Je me demandais, en écoutant les différents orateurs, si nous habitions le même pays. L'Alsace-Lorraine aurait-elle pris son indépendance ?
J'ai beaucoup entendu parler des entreprises, alors que mon texte s'adresse aux millions de salariés qui éprouvent le plus grand mal à boucler leurs fins de mois : pour le coup, les banques se régalent avec les frais de découvert, qui atteignent des niveaux considérables.
Étant moi-même chef d'une petite entreprise, je connais les contraintes liées au paiement des cotisations et des salaires ; aussi mon amendement CE 2, qui n'a rien d'un poisson d'avril, propose-t-il de repousser l'application de la loi d'un an dans les très petites entreprises, en particulier de l'artisanat et du commerce. Le but de la proposition de loi n'est évidemment pas de mettre les entreprises en péril. Quant aux salariés en intérim, je rappelle qu'ils sont payés sous quinzaine: mon texte ne change rien à la loi.
La date de paiement des loyers, madame Bonneton, est fixée par un contrat librement négocié. Je propose seulement, pour ma part, que ce paiement ne puisse intervenir avant le 10 de chaque mois. Il arrive qu'il intervienne le 15 car, monsieur Piron, la négociation entre bailleurs et locataires peut en effet être civilisée ; mais force est de constater que, la plupart du temps, ce n'est pas le cas.

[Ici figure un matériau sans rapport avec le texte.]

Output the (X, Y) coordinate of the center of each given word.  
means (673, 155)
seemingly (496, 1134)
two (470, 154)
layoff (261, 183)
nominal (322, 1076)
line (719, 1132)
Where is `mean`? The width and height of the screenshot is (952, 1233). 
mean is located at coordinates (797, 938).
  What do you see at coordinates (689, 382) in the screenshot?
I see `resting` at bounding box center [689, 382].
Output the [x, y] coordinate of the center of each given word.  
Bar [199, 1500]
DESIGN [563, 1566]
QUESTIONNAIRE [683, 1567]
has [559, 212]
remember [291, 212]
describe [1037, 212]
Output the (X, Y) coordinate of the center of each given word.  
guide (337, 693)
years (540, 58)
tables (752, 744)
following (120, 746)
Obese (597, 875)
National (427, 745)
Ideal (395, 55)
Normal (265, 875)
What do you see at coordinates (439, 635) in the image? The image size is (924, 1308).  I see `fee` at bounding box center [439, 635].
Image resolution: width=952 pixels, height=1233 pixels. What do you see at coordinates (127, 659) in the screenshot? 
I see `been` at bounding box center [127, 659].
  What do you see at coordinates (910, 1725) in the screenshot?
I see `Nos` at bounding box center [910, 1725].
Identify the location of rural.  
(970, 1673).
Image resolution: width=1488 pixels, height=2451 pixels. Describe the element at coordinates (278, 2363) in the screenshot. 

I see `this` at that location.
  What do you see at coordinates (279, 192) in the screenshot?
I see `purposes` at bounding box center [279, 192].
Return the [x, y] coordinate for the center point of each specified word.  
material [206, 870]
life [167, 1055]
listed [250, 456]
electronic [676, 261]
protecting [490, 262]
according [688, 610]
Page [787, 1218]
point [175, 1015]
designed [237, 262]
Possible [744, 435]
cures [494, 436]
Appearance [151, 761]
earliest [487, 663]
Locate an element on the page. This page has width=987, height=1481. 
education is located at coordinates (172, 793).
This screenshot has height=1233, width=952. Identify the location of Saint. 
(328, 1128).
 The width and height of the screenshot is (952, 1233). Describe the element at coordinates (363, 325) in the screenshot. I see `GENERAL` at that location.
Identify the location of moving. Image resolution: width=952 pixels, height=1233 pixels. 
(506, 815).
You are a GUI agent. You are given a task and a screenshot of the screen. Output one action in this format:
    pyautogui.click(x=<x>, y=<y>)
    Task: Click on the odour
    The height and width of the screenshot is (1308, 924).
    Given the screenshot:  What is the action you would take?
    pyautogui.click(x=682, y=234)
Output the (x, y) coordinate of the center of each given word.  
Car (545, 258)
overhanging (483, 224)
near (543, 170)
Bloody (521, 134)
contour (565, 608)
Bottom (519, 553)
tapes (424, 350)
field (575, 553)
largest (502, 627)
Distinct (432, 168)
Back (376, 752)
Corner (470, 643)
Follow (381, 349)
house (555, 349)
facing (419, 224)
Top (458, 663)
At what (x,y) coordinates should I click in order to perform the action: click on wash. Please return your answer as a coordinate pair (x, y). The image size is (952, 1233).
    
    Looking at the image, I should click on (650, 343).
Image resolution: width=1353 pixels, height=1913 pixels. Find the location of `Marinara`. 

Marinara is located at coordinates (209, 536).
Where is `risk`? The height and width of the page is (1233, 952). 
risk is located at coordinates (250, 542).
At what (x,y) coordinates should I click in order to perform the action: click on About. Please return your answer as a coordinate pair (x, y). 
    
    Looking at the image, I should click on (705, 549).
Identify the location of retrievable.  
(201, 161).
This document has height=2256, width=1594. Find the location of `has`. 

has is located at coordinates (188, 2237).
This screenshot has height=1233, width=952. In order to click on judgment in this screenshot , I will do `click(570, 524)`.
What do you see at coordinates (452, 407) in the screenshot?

Enfin, dans le logement social conventionné, les loyers sont payés à terme échu. Un salarié locataire d'un tel logement est donc avantagé par rapport à un locataire du parc privé, qui acquitte son loyer sur le terme à échoir. Cette différence d'un mois crée une inégalité que la loi pourrait corriger.
On avait presque envie de sortir les mouchoirs en vous écoutant, monsieur Fasquelle ; mais l'effort demandé aux propriétaires, fussent-ils modestes, ne représente que cinq jours de trésorerie !
Je ne suis pas davantage convaincu par les objections formulées au sujet du paiement des salaires. Les situations, sur ce point, demeurent inéquitables. Dans le privé aussi, certains salariés sont payés avant la fin du mois, quand d'autres le sont le 10 du mois suivant. Un tel écart de quinze jours est-il admissible ? Il peut au surplus être source de difficultés pour un salarié qui passe d'une entreprise à une autre, où la date de versement n'est pas la même. Le législateur doit y mettre de l'ordre.
Gardons-nous, monsieur Fasquelle, de tout esprit partisan : compte tenu de la situation budgétaire dans laquelle l'ancienne majorité a laissé le pays, nous n'avions aucune marge de manoeuvre fiscale. La défiscalisation des heures supplémentaires avait un coût pour les finances publiques, contrairement à cette proposition de loi.
Enfin, j'ai toujours été surpris de constater, dans des affaires de divorce, lorsque se négocie la pension alimentaire, que les époux connaissent, presque à dix euros près, le niveau de leurs dépenses mensuelles. Pour ces personnes, un découvert de quelques dizaines d'euros peut déclencher un engrenage de découvert systématique, les frais bancaires s'accumulant chaque mois. C'est d'abord à cette majorité silencieuse que s'adresse ma proposition de loi.